I hope you pardon the length of this rant, it's a favorite topic of mine. 
There's a saying in sports, that winning conceals many problems. A team might have personal clashes, coaching problems, bad contracts... but as long as it wins those tend to be swept under the rug.
The Hobbit trilogy made several missteps. I definitely agree it stretched a long book into three movies so they had to add a lot of fillers in there to make it watchable, they introduced a love triangle, crammed a Council of the Wise versus the Nazgul scene and just a bunch of blue screened sequences that were probably closer to a video game than the Oscar-winning masterpieces the Lord of the Rings series amassed.
But here's the thing; the biggest sin The Hobbit committed was simply that it... wasn't good. Had it been good we might not have been talking about any of this. It didn't work - as simple as that.
And it wasn't because the fillers didn't belong canonically, either. For example Galadriel, Saruman, Gandalf and Elrond pushing The Necromancer out of Dol Guldur is documented - it happened in the book... even though that whole scene was originally just a line of dialogue. The Legolas love triangle was weird but I mean... there was no reason he wasn't around at the time, and if he was included then he needed something to do.

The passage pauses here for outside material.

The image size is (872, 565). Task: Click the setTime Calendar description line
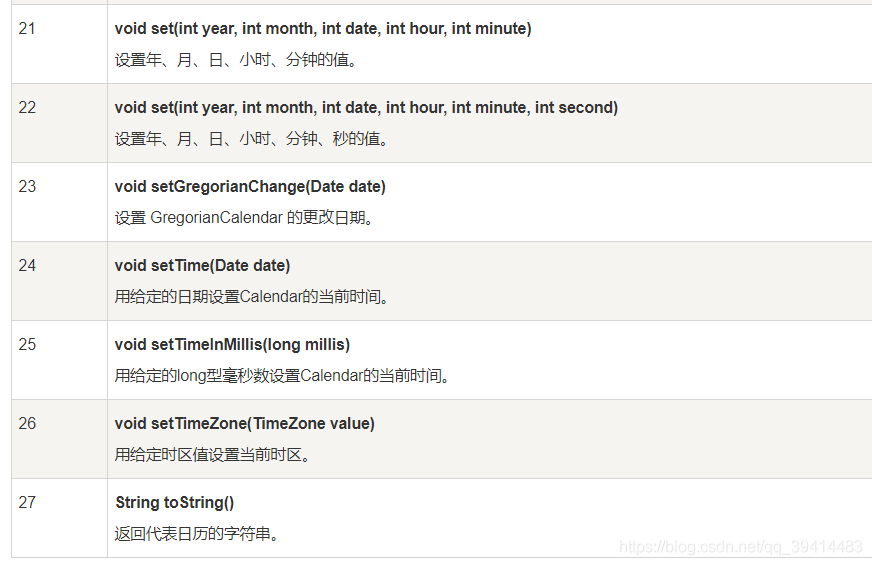click(252, 296)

I think we're judging that by its results - it wasn't a great movie trilogy, and so the parts also failed.
It also has to do with expectations. When I sit to watch the Wheel of Time TV show I 'expect' it to more or less follow the books. Some adjustments are okay; major storylines being gutted would not be (and just to be clear, so far I don't have any such complaints - I seriously doubt they are changing who the Dragon Reborn is from the books).
As a different example of expectations though maybe look at Middle-earth: Shadow of Mordor. That video game uh, didn't... quite stick to the books.

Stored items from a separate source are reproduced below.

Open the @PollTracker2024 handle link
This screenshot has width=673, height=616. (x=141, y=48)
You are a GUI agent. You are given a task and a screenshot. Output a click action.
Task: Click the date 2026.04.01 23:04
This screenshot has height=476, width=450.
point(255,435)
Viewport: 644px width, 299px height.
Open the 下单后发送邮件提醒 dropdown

In fact it looked at the books, got drunk and possibly high then just kinda went "I wanna have swordfights with Orc captains, the fucking Nine , Balrogs and goddamn Shelob. And forge a Ring of Power. And also pull a Geist: the Sin-Eaters all over this". Then it did exactly that. I loved it!
Is that fair to demand from the producers? Because it's a high bar. "Sure, make a series. Don't make it too faithful or it will be boring to watch. But don't change it so much that it's too different. Make the material your own but don't write fan-fiction either. I want it to look like it's in my head. We all want it to look like it's in our collective heads. And it needs to work both for book readers and show-watchers."
No. But that's why they get paid the big bucks.